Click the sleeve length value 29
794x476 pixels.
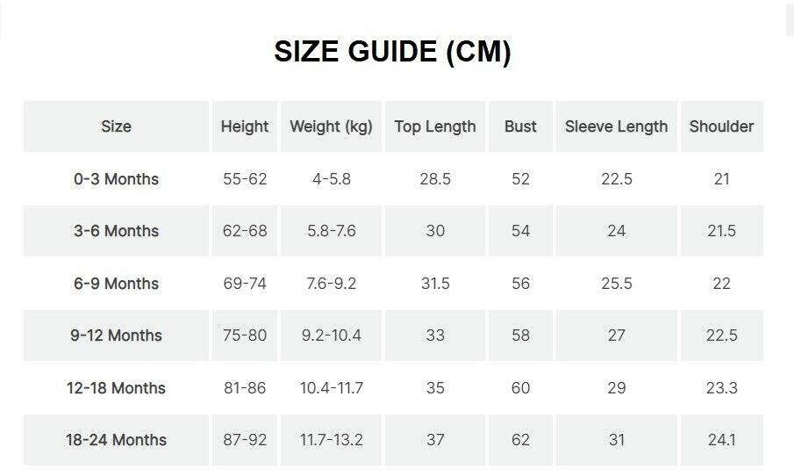click(616, 388)
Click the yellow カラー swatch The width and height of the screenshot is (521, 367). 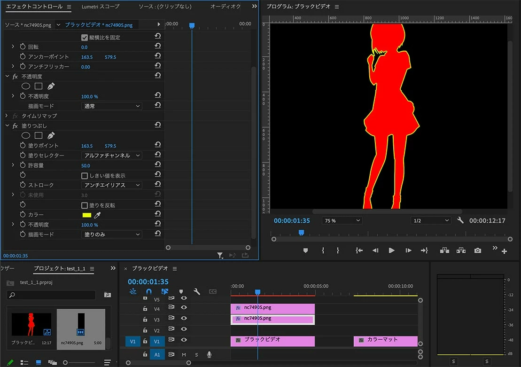tap(86, 215)
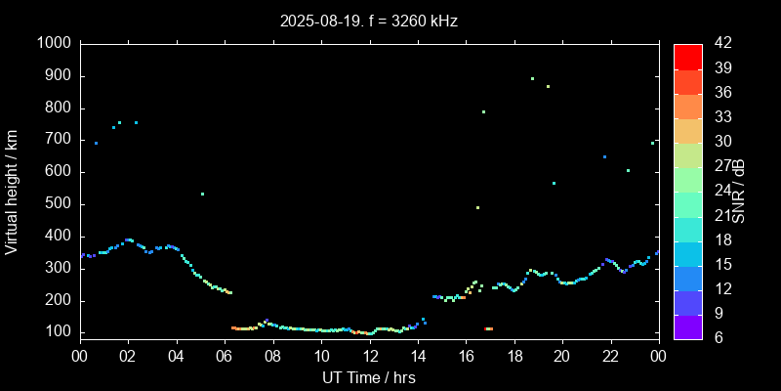Pick the yellow-green 27–30 dB colorbar band
This screenshot has height=391, width=781.
(687, 155)
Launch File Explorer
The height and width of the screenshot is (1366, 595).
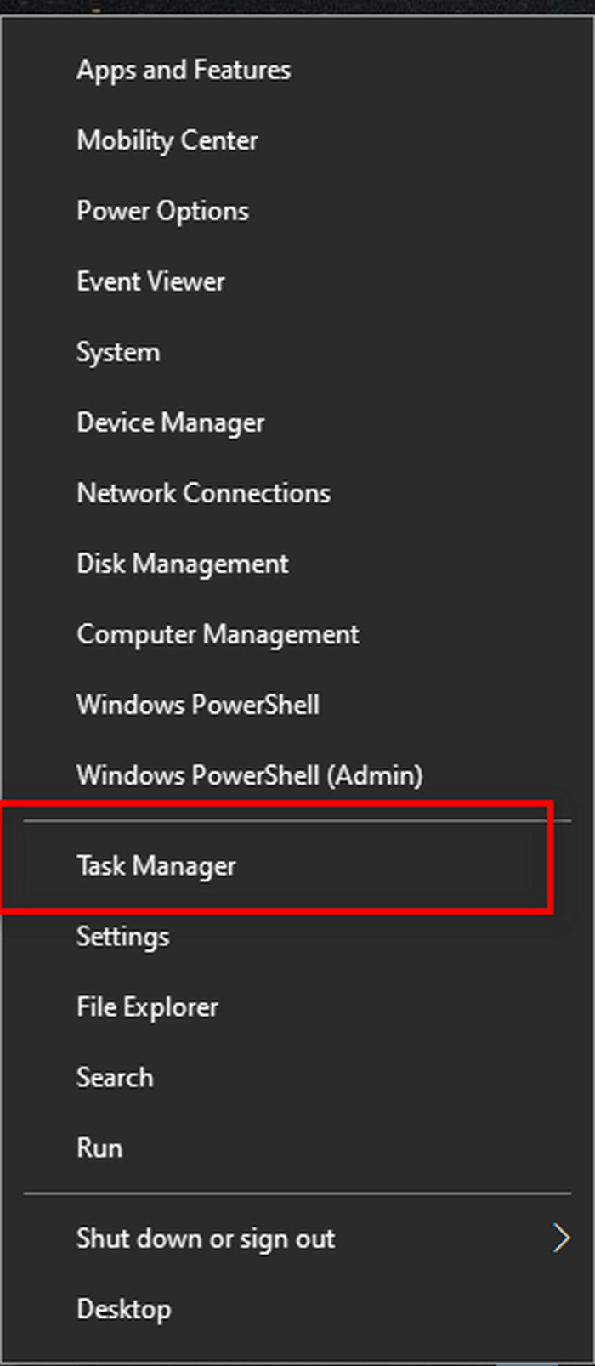147,1006
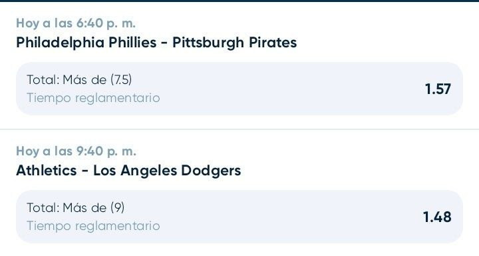Open the Athletics team name
The width and height of the screenshot is (479, 256).
pos(47,170)
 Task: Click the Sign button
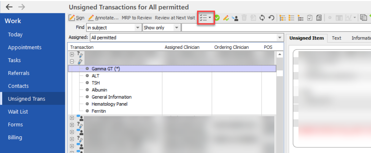point(77,18)
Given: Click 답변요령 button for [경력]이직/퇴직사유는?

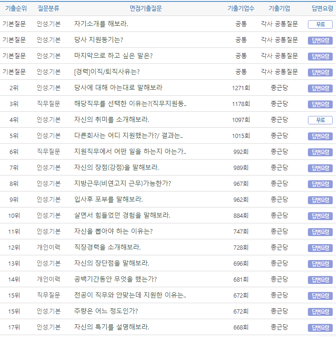Looking at the screenshot, I should coord(320,72).
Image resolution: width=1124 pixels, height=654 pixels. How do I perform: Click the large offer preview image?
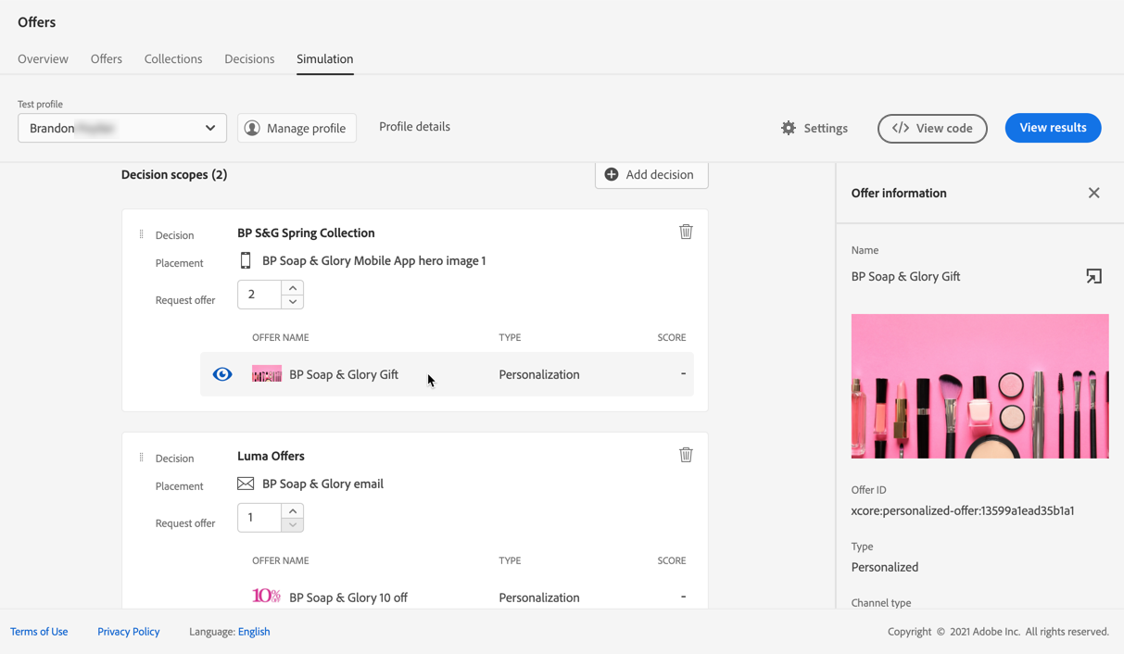pyautogui.click(x=979, y=386)
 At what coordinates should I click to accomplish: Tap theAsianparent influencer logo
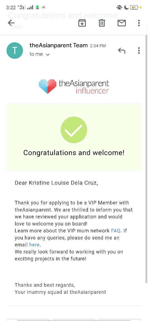pos(74,86)
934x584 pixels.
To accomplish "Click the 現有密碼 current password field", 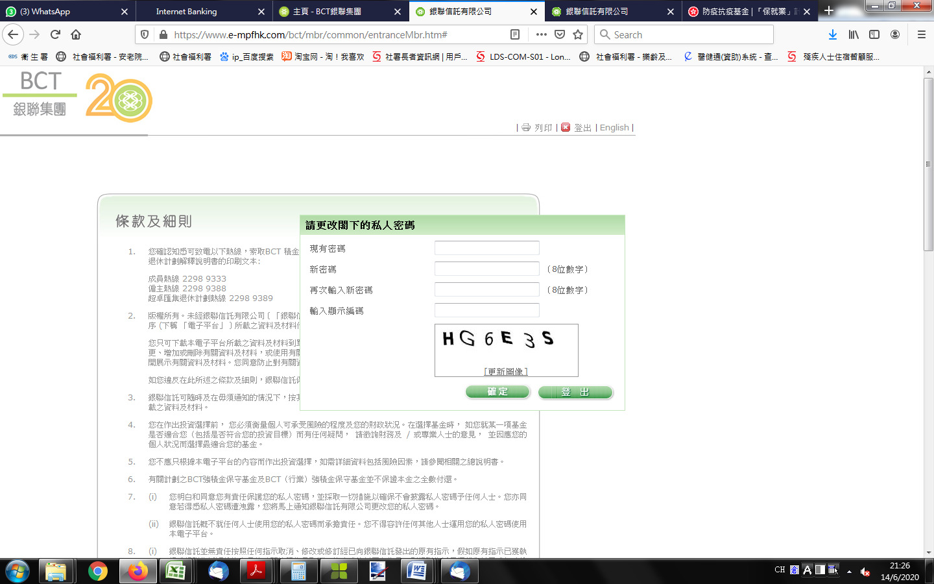I will [486, 248].
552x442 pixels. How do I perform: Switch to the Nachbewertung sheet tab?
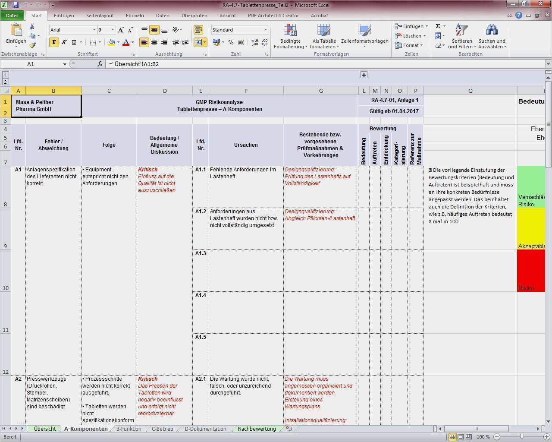[257, 429]
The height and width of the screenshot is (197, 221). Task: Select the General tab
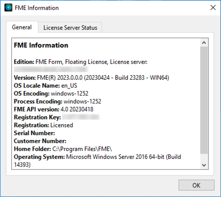tap(22, 27)
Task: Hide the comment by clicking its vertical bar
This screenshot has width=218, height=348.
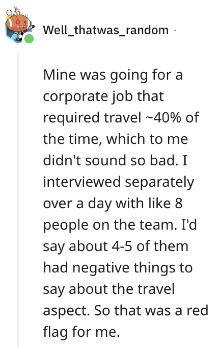Action: click(19, 187)
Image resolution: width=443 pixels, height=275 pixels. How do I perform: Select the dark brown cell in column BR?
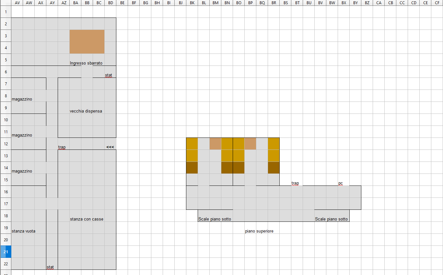[274, 168]
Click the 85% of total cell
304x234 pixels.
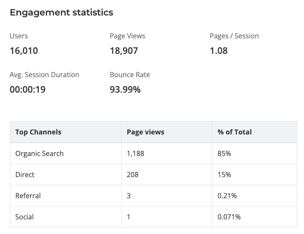point(224,153)
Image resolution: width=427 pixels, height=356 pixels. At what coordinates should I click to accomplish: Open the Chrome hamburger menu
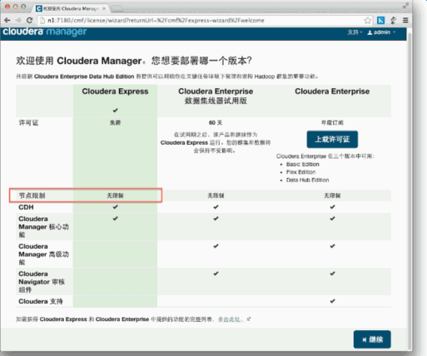[x=405, y=20]
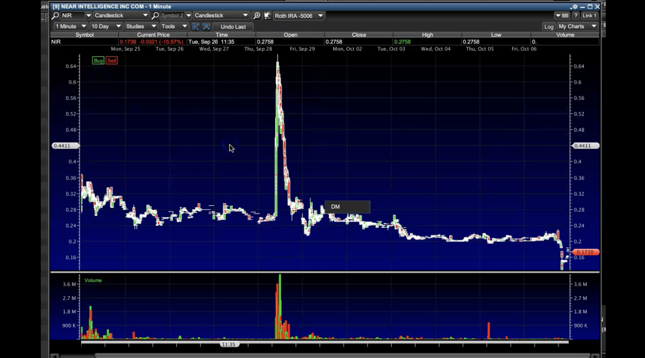Click the vertical price scale adjust icon
Viewport: 645px width, 358px height.
tap(195, 27)
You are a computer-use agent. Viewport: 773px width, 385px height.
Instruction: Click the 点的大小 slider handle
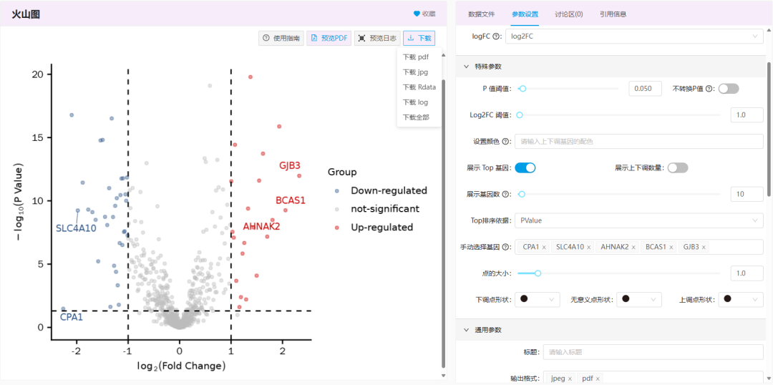pos(538,273)
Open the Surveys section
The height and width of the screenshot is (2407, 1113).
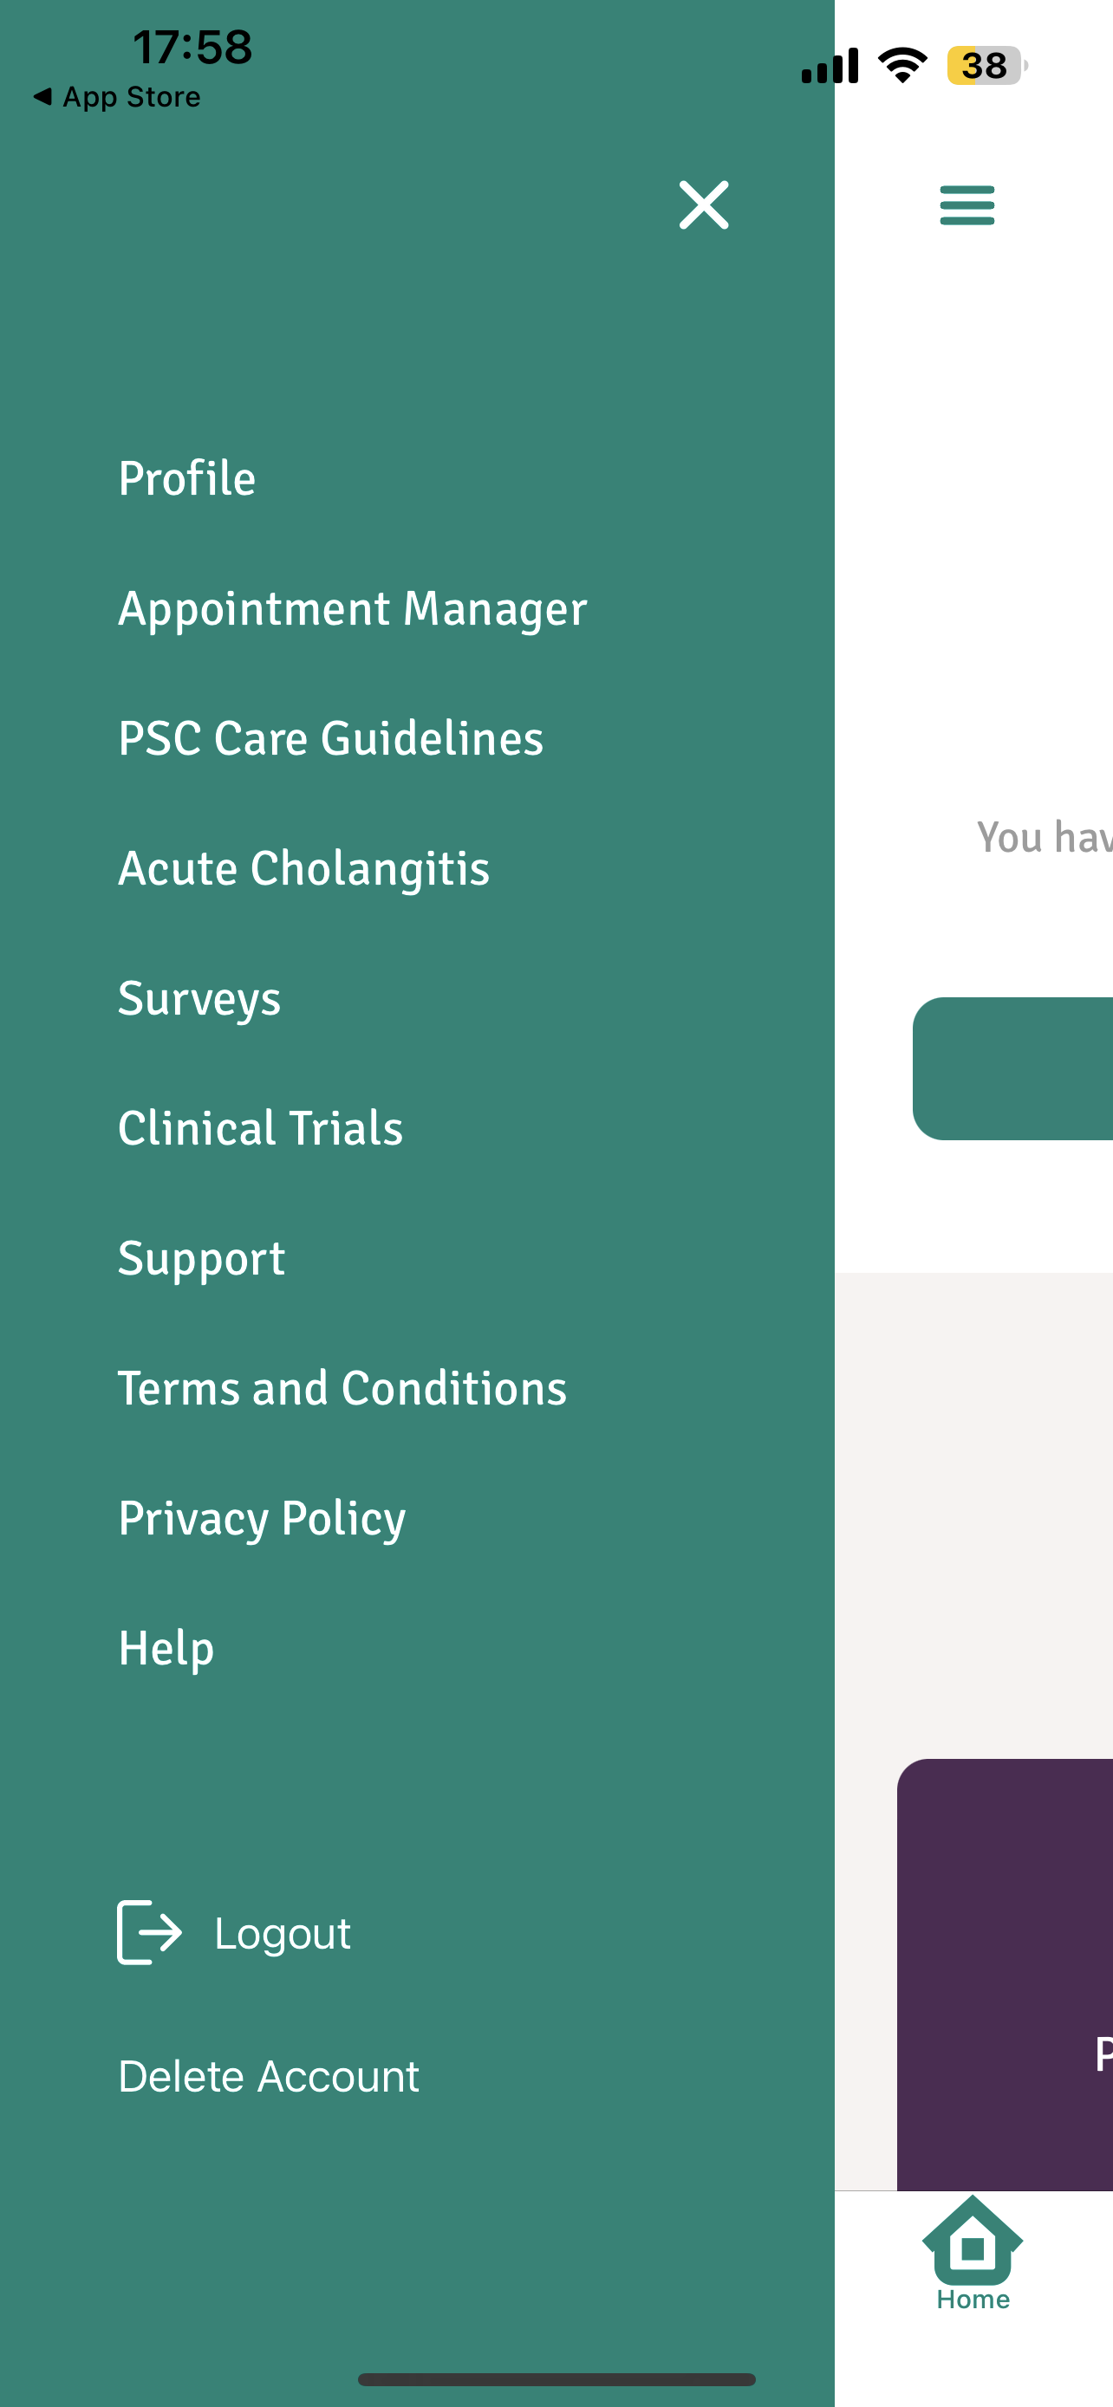[x=199, y=998]
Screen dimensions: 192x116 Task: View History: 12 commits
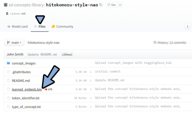(170, 42)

Directions for this task: Only the lines from the one holding "Screen dimensions: 192x116" through the last line of the records should be output, please, exactly and without any pictures.

Solution for this exercise:
Screen dimensions: 192x116 Task: View History: 12 commits
(170, 42)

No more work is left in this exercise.